Online content company reports decent results, but many people are more interested in its efforts to improve the quality of its content. The company is promising to clean up its content act.

Kara Swisher
2 min read

Demand Media handily beat Wall Street expectations in its first-quarter results today after the markets closed.

The company reported revenue of $79.5 million and 6 cents a share in adjusted net income.

Wall Street was expecting the company to report about $69.6 million in revenue for the three months, with 4 cents a share in adjusted profits.

On a GAAP basis, net loss per share was 13 cents compared to 94 cents a year ago.

The decent results could boost Demand's stock, which has been hit hard, since Google launched "Panda," an overhaul of its search algorithm to improve results and remove poor-quality content.

In a conference call this afternoon, most paid more mind to what the online content company's top execs had to say about the impact of search algorithm updates at Google to its various Web offerings. (For a rundown of what was said during the call, click here.)

Some of its execs briefed the media earlier today on efforts to improve the quality of its content--you can read the official press release here.

Demand said it will remove some posts that were substandard and created under a now-suspended writers compensation system. It is also improving reader feedback tools and adding more substantive stories to its sites.
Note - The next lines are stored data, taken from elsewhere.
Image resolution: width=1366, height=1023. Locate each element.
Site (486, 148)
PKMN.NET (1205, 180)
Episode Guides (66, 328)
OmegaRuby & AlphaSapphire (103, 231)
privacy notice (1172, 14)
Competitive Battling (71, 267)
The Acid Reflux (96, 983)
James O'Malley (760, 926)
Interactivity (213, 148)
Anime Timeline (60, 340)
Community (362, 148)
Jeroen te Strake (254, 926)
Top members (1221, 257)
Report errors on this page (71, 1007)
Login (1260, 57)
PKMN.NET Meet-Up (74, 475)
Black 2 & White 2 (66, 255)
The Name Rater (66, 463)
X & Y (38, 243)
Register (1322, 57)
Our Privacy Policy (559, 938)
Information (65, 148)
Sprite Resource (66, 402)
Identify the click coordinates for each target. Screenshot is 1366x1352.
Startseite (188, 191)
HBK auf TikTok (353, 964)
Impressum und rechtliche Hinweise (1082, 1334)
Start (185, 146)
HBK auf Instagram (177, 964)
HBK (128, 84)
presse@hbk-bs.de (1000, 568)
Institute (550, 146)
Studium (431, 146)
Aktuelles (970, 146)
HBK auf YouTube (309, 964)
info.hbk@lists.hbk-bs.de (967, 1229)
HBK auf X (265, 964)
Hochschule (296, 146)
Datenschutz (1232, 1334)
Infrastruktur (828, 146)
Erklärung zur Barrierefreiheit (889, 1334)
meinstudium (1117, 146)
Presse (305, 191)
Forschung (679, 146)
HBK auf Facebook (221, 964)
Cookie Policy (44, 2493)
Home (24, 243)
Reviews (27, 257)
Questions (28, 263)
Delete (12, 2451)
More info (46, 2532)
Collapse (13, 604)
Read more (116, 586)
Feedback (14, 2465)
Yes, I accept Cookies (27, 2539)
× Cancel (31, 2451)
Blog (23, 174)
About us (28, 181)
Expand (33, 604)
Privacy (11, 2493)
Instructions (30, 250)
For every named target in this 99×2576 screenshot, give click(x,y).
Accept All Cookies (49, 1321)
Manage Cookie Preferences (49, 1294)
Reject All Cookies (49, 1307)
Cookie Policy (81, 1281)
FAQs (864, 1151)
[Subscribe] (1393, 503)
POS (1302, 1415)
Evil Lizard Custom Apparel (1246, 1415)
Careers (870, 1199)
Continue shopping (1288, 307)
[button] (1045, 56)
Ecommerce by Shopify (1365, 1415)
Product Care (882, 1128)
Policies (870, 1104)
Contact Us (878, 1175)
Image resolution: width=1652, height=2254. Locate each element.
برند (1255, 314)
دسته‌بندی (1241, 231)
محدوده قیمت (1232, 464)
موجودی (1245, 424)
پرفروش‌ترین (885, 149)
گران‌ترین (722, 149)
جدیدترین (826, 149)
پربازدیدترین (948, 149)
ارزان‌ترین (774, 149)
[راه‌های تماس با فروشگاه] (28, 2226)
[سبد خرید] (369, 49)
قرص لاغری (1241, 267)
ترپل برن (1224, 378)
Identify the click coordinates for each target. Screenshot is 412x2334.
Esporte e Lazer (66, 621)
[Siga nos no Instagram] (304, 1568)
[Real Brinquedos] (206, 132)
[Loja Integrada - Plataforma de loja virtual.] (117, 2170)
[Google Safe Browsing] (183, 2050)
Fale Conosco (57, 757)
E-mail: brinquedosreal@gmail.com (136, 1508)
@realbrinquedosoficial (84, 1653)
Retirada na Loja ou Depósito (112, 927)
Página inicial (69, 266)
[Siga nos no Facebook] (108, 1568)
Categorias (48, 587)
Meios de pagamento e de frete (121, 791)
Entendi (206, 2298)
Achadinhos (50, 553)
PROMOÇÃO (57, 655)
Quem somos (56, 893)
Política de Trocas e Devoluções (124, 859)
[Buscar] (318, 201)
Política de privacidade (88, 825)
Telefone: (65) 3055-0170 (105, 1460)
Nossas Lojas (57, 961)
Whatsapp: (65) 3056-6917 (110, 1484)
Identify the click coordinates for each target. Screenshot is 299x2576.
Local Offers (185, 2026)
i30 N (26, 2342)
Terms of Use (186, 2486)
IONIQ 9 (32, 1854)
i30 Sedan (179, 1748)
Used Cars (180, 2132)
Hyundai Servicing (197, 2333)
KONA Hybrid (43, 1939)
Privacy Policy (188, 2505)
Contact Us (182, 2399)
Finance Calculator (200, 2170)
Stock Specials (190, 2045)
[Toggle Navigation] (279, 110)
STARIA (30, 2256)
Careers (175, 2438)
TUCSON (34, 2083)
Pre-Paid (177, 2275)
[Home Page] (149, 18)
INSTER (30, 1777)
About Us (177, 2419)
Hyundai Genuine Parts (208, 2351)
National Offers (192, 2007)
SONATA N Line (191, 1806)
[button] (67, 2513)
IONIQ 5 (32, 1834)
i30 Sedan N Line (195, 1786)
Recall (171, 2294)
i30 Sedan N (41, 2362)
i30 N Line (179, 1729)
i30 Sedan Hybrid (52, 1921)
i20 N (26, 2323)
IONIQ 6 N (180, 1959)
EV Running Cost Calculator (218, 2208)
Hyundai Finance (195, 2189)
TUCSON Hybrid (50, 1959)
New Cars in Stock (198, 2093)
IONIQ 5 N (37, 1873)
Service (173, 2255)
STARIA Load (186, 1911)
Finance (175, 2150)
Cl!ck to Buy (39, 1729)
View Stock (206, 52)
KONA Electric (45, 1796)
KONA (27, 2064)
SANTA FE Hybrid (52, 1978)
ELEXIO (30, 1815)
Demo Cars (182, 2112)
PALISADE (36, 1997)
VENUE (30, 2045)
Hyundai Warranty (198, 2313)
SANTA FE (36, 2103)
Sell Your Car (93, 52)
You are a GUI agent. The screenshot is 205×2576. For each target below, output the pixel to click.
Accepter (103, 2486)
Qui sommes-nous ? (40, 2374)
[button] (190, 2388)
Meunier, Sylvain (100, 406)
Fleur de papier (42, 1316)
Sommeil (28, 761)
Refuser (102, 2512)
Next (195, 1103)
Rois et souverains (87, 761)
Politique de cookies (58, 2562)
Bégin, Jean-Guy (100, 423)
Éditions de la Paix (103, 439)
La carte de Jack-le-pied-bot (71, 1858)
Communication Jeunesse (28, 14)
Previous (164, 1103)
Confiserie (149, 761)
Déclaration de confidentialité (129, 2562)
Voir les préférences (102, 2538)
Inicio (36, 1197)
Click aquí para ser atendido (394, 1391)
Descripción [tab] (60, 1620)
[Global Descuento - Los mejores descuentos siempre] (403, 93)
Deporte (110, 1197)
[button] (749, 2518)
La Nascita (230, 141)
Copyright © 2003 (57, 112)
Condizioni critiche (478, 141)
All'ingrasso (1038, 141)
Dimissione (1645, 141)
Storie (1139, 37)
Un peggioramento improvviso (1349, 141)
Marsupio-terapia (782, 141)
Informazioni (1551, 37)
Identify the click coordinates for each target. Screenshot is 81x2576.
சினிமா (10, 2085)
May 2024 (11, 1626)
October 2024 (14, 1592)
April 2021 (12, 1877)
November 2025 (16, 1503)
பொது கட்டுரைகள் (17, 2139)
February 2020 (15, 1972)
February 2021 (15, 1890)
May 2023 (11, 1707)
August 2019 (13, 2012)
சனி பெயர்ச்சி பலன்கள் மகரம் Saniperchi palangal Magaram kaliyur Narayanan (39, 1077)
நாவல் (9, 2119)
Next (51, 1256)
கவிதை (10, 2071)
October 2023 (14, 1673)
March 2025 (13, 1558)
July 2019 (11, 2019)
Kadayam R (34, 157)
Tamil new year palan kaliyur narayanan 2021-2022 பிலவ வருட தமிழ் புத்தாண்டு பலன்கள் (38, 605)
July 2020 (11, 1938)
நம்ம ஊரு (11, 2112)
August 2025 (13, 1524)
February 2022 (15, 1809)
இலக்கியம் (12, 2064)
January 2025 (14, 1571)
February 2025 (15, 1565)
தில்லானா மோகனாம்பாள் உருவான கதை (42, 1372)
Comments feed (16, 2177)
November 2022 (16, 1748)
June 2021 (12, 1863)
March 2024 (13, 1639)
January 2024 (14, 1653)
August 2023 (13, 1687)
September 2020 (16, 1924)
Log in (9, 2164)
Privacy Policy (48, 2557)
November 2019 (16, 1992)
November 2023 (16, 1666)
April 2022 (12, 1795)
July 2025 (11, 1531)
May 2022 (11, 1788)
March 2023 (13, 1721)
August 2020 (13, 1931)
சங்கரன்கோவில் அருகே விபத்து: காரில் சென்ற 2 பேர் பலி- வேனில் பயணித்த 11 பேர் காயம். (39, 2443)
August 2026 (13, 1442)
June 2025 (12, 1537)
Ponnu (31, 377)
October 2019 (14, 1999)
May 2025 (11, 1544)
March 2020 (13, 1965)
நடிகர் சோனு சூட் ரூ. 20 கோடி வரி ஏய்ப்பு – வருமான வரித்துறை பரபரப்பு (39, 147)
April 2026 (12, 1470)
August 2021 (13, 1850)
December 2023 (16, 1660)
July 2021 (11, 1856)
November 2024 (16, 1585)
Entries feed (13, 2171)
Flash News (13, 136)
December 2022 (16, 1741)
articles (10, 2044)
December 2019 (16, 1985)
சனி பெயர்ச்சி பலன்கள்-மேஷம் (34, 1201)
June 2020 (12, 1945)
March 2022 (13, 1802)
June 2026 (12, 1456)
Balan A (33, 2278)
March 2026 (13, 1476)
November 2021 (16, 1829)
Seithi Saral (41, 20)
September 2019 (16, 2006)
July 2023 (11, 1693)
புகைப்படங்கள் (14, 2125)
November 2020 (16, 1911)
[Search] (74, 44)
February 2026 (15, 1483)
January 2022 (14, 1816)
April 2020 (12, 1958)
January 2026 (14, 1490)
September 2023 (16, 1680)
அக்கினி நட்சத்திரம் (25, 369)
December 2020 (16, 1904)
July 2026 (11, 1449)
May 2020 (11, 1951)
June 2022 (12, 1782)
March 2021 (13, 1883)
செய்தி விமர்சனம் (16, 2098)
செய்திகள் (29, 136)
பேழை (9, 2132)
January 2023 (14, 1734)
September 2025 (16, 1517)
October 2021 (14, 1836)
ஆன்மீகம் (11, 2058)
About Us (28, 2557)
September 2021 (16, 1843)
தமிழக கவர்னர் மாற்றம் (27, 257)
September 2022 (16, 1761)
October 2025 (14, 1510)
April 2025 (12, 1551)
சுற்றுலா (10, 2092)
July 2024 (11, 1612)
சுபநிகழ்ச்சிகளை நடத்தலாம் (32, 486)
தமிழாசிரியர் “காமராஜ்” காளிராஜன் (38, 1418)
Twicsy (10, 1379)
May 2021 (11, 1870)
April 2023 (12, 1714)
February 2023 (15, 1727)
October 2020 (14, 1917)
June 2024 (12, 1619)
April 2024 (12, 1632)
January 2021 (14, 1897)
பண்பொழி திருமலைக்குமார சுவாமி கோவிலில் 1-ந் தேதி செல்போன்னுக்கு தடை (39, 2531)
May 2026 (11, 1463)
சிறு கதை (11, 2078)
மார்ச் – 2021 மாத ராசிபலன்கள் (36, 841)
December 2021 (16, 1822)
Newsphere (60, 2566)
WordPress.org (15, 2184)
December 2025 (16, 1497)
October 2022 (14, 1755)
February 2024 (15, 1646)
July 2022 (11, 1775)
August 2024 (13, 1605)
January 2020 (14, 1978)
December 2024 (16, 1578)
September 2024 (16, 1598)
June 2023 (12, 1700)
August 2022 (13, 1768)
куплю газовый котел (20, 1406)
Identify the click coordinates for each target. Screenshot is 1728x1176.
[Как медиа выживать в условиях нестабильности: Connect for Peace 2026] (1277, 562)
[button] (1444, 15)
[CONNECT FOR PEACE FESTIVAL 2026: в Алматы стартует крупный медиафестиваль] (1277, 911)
Those are all good ideas, since Google's tweaks have been chewing away at a range of Web sites--such as those owned by Demand--which rely heavily on search engine optimization to bring in huge traffic.

One big hit for Demand, due to Panda, has been to its flagship eHow site.

All the mishegas has hurt the Santa Monica, Calif., company's stock. It's down just over 30 percent since its public offering in late January, as bearish investors fret over the implications of Panda.

Still, in its report, Demand said its content and media revenue was up 72 percent to $51.9 million, compared to $30.2 million last year.